[START SOURCE DOCUMENT]

When considering constitutionally protected indigenous
governments from around the world, Matike Mai o Aotearoa (the Independent Working Group on Constitutional
Transformation) received feedback on the Sami
Parliament in Norway, the Bolivian Constitution, and several First Nations
governments in North America.
But one example of indigenous governments that the
Working Group did not cover are the indigenous devolved governments in countries like the
United States, Canada, Australia, Mexico, France, Spain and the United Kingdom. In the UK these include the Northern Ireland Assembly, the Scottish Parliament, and the National Assembly for Wales.
The reason these
governments were not covered by the Working Group is that none of them have any
constitutional protection, even the Scottish Parliament which enjoys a quite
high degree of independence.
Instead each of them were
created and granted limited statutory powers by the Government of the United
Kingdom; and they can be
dissolved and have their powers amended or repealed altogether by that same
government.
These do not represent
the kind of constitutionally protected right to self determination that we are
working towards as part of constitutional transformation. However, in spite of their limitations and
shortcomings, they all were created in response to the desire of their
indigenous people for self government, a desire shared by the indigenous
peoples of New Zealand.

[END SOURCE DOCUMENT]
[START RAW DATA]

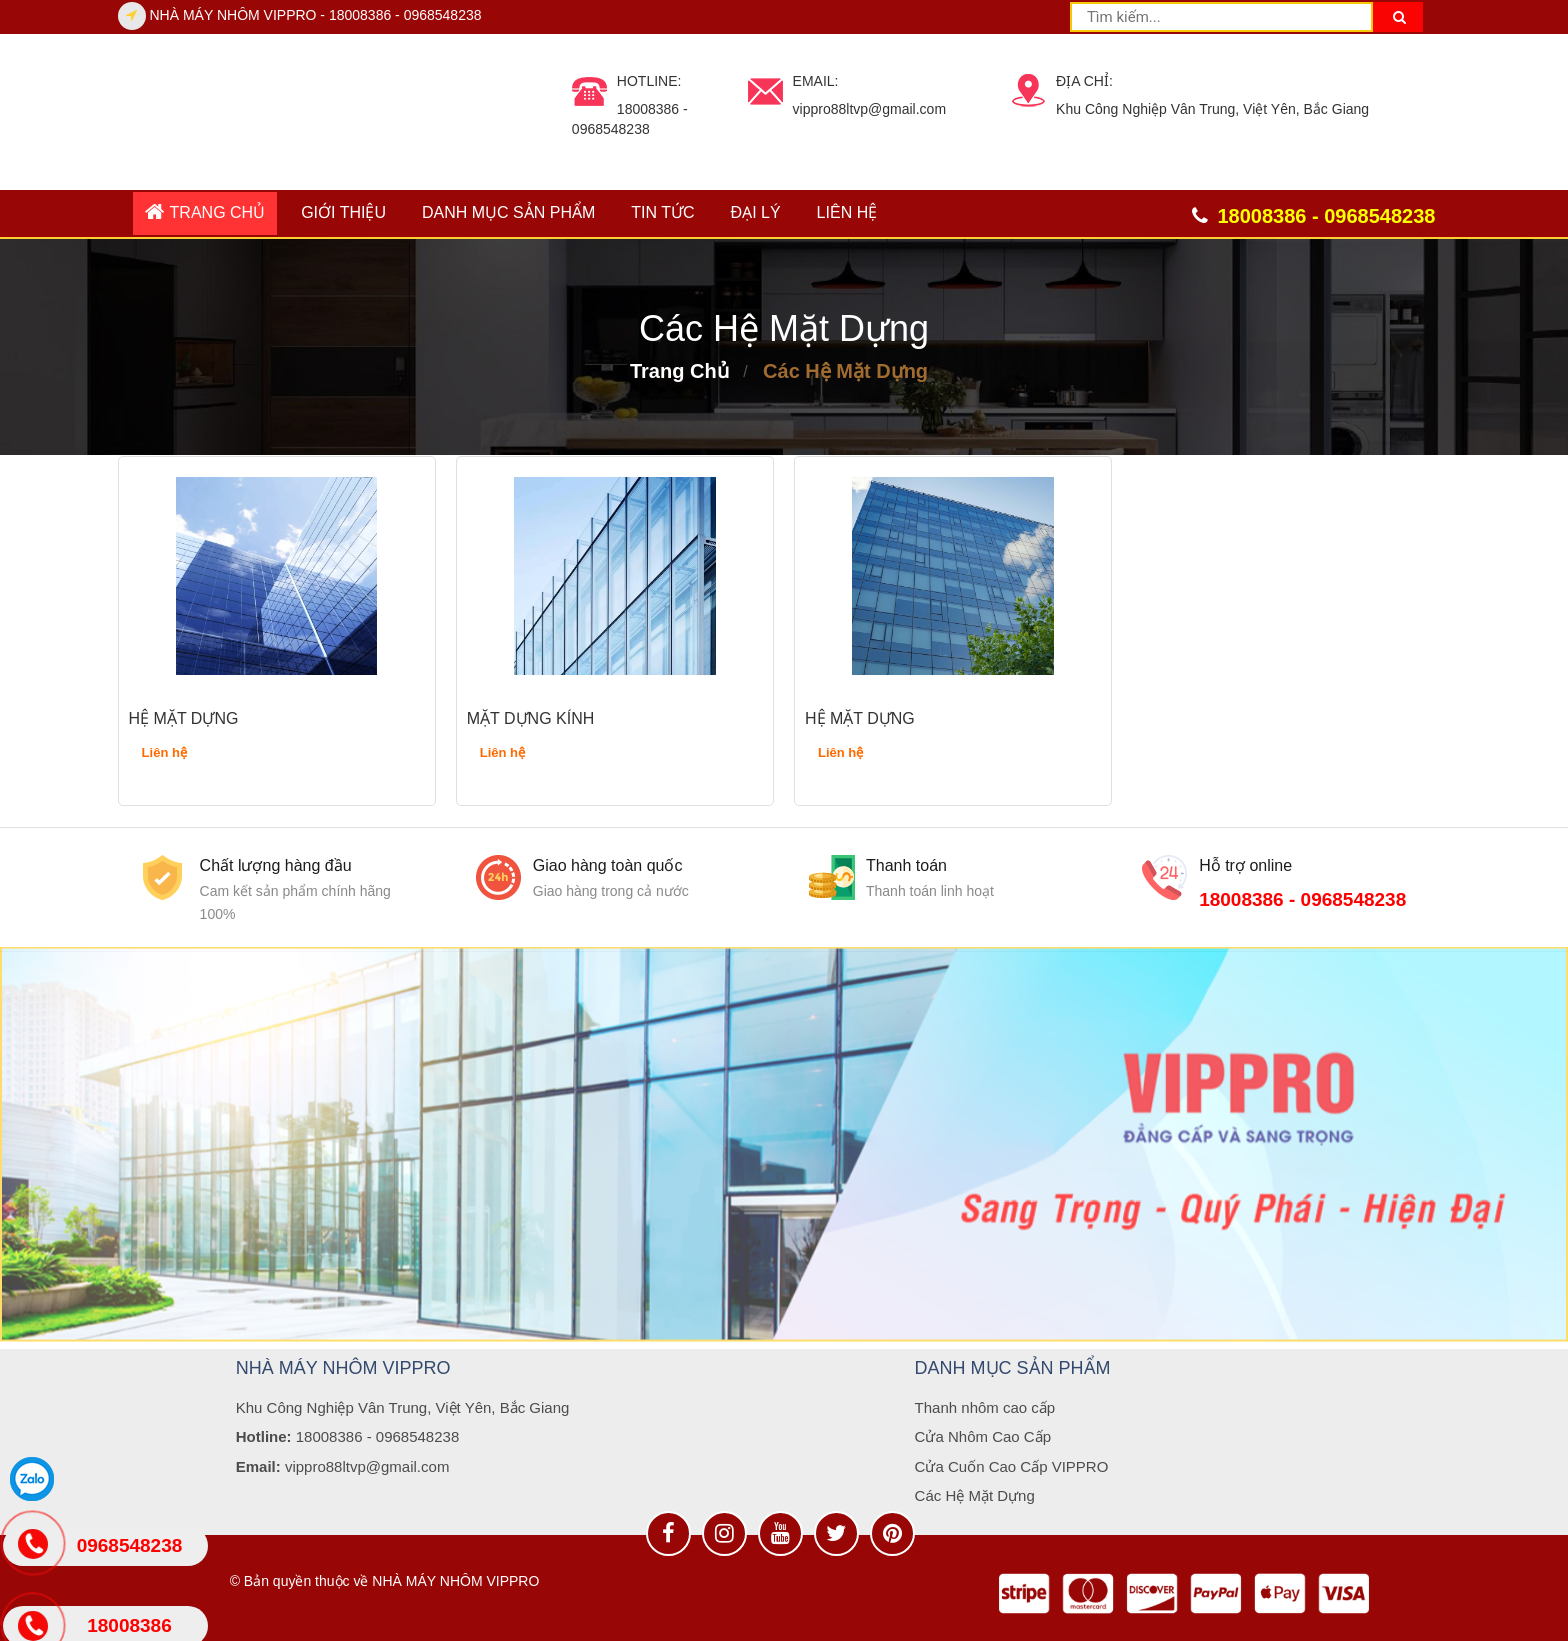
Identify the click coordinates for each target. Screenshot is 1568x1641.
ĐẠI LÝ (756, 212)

[END RAW DATA]

▸ **THINGS TO DO**
1/ In the passage on indigenous devolved governments, condense the paragraph beginning "These do not represent" into one or two shorter sentences that keep its main facts.
2/ Translate this sentence from the passage on indigenous devolved governments into Spanish: "The reason these governments were not covered by the Working Group is that none of them have any constitutional protection, even the Scottish Parliament which enjoys a quite high degree of independence."
3/ Pick up the passage on indigenous devolved governments after its final sentence and carry it forward.

▸ **EXERCISE RESULTS**
1/ These devolved governments do not provide the constitutionally protected right to self-determination sought through constitutional transformation. Despite their limitations, each was created in response to its indigenous people's desire for self-government, a desire the indigenous peoples of New Zealand share.

2/ La razón por la que el Grupo de Trabajo no abordó estos gobiernos es que ninguno de ellos tiene protección constitucional alguna, ni siquiera el Parlamento escocés, que goza de un grado de independencia bastante alto.

3/
[1]In reality all governments, including indigenous
ones, are imperfect. But as acknowledged
by the late Lakota Sioux jurist Vine DeLoria, who was often a critic of the policies of some
Tribal Governments, the values and rights they represent are important because
–
“Whatever
the shortcomings of these government structures they are for many…an honouring
of ancient treaties and an even more ancient constitutional tradition and
authority…and because of the genius of our people, and the genius of all
Indigenous Peoples I know, they are a vehicle through which we can exercise our
sovereignty and find some way to maintain our law and our rights…better to have
that than have [someone else] exercising it for us”.
After the discussions on Indigenous Governments
from around the world, the Working Group concluded that there is value in
studying the principles and practices that other Indigenous Peoples have used
to give constitutional form to their equivalent of mana and rangatiratanga.
Although often limited in their jurisdiction and funding they provide working
examples of how a different form of governance can function and work alongside
other governing systems.
More importantly they are expressions of the right
to govern. They give effect to the same constitutional ideals for self
determination our people acted upon for centuries and which Te Tiriti
guaranteed we should continue to do.
Next week we will begin consideration of the kinds
of values upon which we may transform our constitutional arrangements in New
Zealand.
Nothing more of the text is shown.